Trecho do texto:

Sangha Virtual

 Estudos Budistas

Tradição do Ven. Thich Nhat Hanh

 

Solidão e a ilusão da conexão

 

Sabemos que, uma vez que estamos em casa, não nos sentimos mais solitários. Se você estiver em casa, estará quente, confortável, seguro, realizado. O lar é um lugar onde a solidão desaparece. Mas onde está o lar? O Buda disse muito claramente que o lar está em nós e há uma ilha para onde você tem que voltar. A ilha do eu. Esta é uma prática, não uma teoria.

 

A solidão é o mal-estar do nosso tempo. Sentimo-nos muito solitários mesmo estando rodeados por muitas pessoas, estamos sozinhos juntos. Existe um vácuo dentro de nós e você não se sente confortável com esse tipo de vácuo. Tentamos preenchê-lo conectando-nos com outras pessoas, acreditamos que quando pudermos nos conectar com outras pessoas o sentimento de solidão desaparecerá e a tecnologia nos fornece muitos dispositivos para nos conectarmos.

 

Estamos sempre conectados, mas nos sentimos solitários, continuamos nos sentindo solitários. Verificamos e enviamos e-mail várias vezes ao dia, postamos mensagens muitas vezes ao dia. Queremos compartilhar, queremos receber. Você fica ocupado durante todo o dia todo para se conectar, mas isso não ajuda com a solidão, não ajuda a reduzir a quantidade de solidão em nós. Isso é o que acontece no momento presente em nossa civilização moderna.

 

Nossos relacionamentos não são bons, não estamos em um bom relacionamento com nosso parceiro, com nosso irmão, com nossa irmã, com nossos pais, com nossa sociedade. Nos sentimos muito solitários e usamos tecnologias para tentar dissipar esse sentimento de solidão, mas não tivemos sucesso.

 

Na tradição de Plum Village todas as vezes que nos sentamos numa almofada é para nos conectarmos a nós mesmos porque na nossa vida quotidiana estamos desligados de nós próprios. Andamos e não sabemos que estamos caminhando, estamos lá, mas não sabemos que estamos lá, estamos vivos, mas não sabemos que estamos vivos. Estamos nos perdendo, não somos nós mesmos e isso está acontecendo, quase o dia todo.

Requisitos: Reproduza a parte do texto sobre a solidão que se inicia com as palavras "Estamos sempre conectados, mas" e se encerra com "nossa civilização moderna.", trocando "e-mail" por "correio eletrônico".

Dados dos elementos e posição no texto
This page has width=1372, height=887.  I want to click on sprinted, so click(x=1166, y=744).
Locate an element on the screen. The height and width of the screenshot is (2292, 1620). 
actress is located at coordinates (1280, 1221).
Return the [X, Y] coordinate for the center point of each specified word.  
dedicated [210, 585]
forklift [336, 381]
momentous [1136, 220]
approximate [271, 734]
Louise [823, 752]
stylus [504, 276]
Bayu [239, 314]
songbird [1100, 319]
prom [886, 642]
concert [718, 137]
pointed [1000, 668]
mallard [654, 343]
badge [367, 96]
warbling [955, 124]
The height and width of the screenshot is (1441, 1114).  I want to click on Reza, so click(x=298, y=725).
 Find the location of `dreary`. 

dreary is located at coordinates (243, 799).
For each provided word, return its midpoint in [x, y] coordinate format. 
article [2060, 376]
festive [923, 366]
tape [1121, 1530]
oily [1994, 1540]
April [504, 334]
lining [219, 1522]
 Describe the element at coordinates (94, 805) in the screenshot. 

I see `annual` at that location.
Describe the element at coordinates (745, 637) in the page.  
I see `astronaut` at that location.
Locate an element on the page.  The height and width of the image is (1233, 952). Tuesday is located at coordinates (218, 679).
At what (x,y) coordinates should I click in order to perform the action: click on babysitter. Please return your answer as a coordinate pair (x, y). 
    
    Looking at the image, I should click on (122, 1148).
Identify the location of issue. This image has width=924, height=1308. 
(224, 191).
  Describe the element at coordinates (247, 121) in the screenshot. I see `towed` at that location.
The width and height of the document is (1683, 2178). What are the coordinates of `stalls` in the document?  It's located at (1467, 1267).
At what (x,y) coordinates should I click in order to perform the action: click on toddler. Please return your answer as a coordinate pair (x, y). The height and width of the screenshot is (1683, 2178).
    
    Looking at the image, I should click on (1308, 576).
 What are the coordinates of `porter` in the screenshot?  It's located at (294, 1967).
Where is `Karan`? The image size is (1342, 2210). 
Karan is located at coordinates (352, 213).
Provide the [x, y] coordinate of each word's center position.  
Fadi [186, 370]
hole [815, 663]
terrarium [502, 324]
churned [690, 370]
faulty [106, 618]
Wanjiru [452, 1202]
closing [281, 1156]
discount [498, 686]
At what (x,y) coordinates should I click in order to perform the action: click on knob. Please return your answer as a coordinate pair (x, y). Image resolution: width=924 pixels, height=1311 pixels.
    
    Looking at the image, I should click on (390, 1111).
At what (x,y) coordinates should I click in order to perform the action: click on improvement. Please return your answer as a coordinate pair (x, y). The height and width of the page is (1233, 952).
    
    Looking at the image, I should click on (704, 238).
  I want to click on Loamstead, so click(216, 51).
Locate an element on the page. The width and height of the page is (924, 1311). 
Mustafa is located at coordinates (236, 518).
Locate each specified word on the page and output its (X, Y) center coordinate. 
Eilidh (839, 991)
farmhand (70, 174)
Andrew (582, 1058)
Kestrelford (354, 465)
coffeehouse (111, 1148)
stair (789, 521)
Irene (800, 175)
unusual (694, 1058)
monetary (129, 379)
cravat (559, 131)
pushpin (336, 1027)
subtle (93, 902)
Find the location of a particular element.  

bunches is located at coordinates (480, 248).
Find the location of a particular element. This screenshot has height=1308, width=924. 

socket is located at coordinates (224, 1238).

Resposta correta:
Estamos sempre conectados, mas nos sentimos solitários, continuamos nos sentindo solitários. Verificamos e enviamos correio eletrônico várias vezes ao dia, postamos mensagens muitas vezes ao dia. Queremos compartilhar, queremos receber. Você fica ocupado durante todo o dia todo para se conectar, mas isso não ajuda com a solidão, não ajuda a reduzir a quantidade de solidão em nós. Isso é o que acontece no momento presente em nossa civilização moderna.